Nell’anno del 500° anniversario dalla morte di Leonardo Da Vinci, una ricerca congiunta Università di Pavia e King’s College di Londra ha analizzato il modo di lavorare del genio fiorentino, sulla base dei dati storici e delle cronache, arrivando a ipotizzare che fosse affetto da ADHD, un disturbo da deficit di attenzione e iperattività. La prova arriverebbe sia dalla sua straordinaria creatività, sia dal fatto che progettava contemporaneamente più opere, spesso le rinviava oppure non le terminava affatto. Esempi emblematici sono l’incompiuta Adorazione dei Magi, i 16 anni voluti per la Gioconda, la macchina del volo mai realizzata, o ancora il trattato di anatomia iniziato proprio a Pavia nel 1510-1511, e mai pubblicato.

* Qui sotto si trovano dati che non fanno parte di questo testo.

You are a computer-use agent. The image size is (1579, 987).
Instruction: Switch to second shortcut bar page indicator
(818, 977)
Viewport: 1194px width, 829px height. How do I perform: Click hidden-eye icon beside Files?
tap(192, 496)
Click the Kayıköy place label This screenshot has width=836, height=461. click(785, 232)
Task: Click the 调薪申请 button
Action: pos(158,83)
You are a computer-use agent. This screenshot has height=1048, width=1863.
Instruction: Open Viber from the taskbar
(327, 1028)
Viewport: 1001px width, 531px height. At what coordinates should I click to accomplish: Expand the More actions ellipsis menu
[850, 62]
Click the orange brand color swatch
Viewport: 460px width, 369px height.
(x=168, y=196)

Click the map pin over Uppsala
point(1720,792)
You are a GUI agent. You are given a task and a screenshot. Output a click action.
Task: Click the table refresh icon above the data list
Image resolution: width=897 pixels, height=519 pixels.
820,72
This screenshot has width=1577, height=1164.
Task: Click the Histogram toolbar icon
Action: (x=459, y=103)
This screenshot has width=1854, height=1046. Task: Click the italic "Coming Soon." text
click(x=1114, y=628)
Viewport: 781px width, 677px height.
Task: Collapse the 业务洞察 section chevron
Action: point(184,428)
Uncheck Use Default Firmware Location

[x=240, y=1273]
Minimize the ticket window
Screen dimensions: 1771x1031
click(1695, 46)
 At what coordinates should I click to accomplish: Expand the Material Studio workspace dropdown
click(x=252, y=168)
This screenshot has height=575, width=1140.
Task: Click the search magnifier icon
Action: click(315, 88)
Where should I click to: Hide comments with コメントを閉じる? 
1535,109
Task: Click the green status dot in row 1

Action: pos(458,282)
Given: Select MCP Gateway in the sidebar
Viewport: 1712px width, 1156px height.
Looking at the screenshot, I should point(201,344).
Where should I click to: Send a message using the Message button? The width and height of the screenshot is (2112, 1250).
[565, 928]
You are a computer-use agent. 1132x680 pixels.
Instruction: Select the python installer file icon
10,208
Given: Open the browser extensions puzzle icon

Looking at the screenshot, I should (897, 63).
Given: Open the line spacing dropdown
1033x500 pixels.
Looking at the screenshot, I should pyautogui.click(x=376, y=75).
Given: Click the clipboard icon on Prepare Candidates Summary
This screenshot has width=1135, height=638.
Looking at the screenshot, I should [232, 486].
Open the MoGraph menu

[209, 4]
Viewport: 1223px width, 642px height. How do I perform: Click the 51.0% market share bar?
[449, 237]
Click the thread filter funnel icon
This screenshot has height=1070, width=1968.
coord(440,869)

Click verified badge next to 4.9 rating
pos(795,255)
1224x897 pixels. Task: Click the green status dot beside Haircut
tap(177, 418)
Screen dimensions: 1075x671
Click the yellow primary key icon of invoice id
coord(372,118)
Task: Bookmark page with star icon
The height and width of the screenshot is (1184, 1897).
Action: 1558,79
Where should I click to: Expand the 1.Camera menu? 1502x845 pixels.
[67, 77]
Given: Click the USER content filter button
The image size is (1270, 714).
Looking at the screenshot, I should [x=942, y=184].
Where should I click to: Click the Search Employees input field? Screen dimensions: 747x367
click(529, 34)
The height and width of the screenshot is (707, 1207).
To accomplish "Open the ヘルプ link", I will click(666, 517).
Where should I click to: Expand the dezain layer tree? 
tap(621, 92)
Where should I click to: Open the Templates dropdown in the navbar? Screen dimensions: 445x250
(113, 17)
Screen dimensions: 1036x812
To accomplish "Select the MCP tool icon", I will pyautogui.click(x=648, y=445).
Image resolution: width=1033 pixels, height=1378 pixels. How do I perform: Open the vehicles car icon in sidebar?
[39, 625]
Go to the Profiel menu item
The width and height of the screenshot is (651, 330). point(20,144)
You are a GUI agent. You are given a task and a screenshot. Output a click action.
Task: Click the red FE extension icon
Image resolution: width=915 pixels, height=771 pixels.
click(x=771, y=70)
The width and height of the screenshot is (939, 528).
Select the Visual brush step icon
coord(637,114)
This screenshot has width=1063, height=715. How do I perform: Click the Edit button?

L’articolo uscito sul giornale di neurologia Brain lo scorso 23 maggio aggiunge ulteriori dettagli che rafforzerebbero la “diagnosi”: Leonardo era mancino, probabilmente dislessico come dimostrano alcuni errori sui suoi taccuini, e il linguaggio prevaleva nell’emisfero destro. «Mancava di perseveranza, senza una pressione o una guida esterna che lo spronava si perdeva» racconta alla Provincia Pavese Paolo Mazzarello del Dipartimento di Scienze del Sistema Nervoso e del Comportamento dell’Università di Pavia.
«Spero che il caso di Leonardo dimostri come l’ADHD non sia legato a un basso quoziente intellettivo o a mancanza di creatività – spiega invece all’ANSA Marco Catani, direttore del Natbrainlab al King’s College di Londra – ma piuttosto alla difficoltà di capitalizzare il proprio talento naturale. Mi auguro che l’eredità di Leonardo ci aiuti a cambiare lo stigma che circonda l’ADHD.»